### What you are asked to do
Please restate every record below word for word.
____ Raw data
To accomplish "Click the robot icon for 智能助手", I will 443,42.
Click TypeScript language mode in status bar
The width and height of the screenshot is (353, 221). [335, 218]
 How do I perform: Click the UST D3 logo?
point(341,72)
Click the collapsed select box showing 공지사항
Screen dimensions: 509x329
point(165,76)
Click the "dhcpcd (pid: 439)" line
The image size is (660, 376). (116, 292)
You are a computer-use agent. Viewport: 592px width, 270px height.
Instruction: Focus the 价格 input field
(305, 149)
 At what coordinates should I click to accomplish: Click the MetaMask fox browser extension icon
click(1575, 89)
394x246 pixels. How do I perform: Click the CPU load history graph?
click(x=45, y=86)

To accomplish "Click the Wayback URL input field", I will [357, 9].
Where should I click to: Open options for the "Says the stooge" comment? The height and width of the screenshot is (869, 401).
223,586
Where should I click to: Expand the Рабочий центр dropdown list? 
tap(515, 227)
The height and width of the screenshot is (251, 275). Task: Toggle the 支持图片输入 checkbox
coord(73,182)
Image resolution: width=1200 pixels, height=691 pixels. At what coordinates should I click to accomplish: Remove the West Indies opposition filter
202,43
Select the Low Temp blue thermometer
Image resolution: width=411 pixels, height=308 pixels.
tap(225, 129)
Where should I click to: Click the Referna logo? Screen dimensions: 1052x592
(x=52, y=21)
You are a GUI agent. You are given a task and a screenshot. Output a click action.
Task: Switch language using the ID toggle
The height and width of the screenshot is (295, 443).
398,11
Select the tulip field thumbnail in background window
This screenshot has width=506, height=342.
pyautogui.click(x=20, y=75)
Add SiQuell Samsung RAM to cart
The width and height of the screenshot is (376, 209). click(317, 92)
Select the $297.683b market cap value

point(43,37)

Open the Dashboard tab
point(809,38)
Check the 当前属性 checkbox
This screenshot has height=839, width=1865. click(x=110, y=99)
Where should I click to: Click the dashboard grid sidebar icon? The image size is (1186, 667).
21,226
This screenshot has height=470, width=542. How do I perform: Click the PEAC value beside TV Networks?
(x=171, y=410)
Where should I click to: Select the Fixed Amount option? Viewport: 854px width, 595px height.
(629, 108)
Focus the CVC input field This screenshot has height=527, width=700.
________
### Worked solution
To accomplish "Click the robot icon for 智能助手", I will 443,42.
Click TypeScript language mode in status bar
The width and height of the screenshot is (353, 221). [335, 218]
 How do I perform: Click the UST D3 logo?
point(341,72)
Click the collapsed select box showing 공지사항
Screen dimensions: 509x329
point(165,76)
Click the "dhcpcd (pid: 439)" line
The image size is (660, 376). (116, 292)
You are a computer-use agent. Viewport: 592px width, 270px height.
Instruction: Focus the 价格 input field
(305, 149)
 At what coordinates should I click to accomplish: Click the MetaMask fox browser extension icon
click(1575, 89)
394x246 pixels. How do I perform: Click the CPU load history graph?
click(x=45, y=86)

To accomplish "Click the Wayback URL input field", I will [357, 9].
Where should I click to: Open options for the "Says the stooge" comment? The height and width of the screenshot is (869, 401).
223,586
Where should I click to: Expand the Рабочий центр dropdown list? 
tap(515, 227)
The height and width of the screenshot is (251, 275). Task: Toggle the 支持图片输入 checkbox
coord(73,182)
Image resolution: width=1200 pixels, height=691 pixels. At what coordinates should I click to accomplish: Remove the West Indies opposition filter
202,43
Select the Low Temp blue thermometer
Image resolution: width=411 pixels, height=308 pixels.
tap(225, 129)
Where should I click to: Click the Referna logo? Screen dimensions: 1052x592
(x=52, y=21)
You are a GUI agent. You are given a task and a screenshot. Output a click action.
Task: Switch language using the ID toggle
The height and width of the screenshot is (295, 443).
398,11
Select the tulip field thumbnail in background window
This screenshot has width=506, height=342.
pyautogui.click(x=20, y=75)
Add SiQuell Samsung RAM to cart
The width and height of the screenshot is (376, 209). click(317, 92)
Select the $297.683b market cap value

point(43,37)

Open the Dashboard tab
point(809,38)
Check the 当前属性 checkbox
This screenshot has height=839, width=1865. click(x=110, y=99)
Where should I click to: Click the dashboard grid sidebar icon? The image size is (1186, 667).
21,226
This screenshot has height=470, width=542. How do I perform: Click the PEAC value beside TV Networks?
(x=171, y=410)
Where should I click to: Select the Fixed Amount option? Viewport: 854px width, 595px height.
(629, 108)
Focus the CVC input field This screenshot has height=527, width=700.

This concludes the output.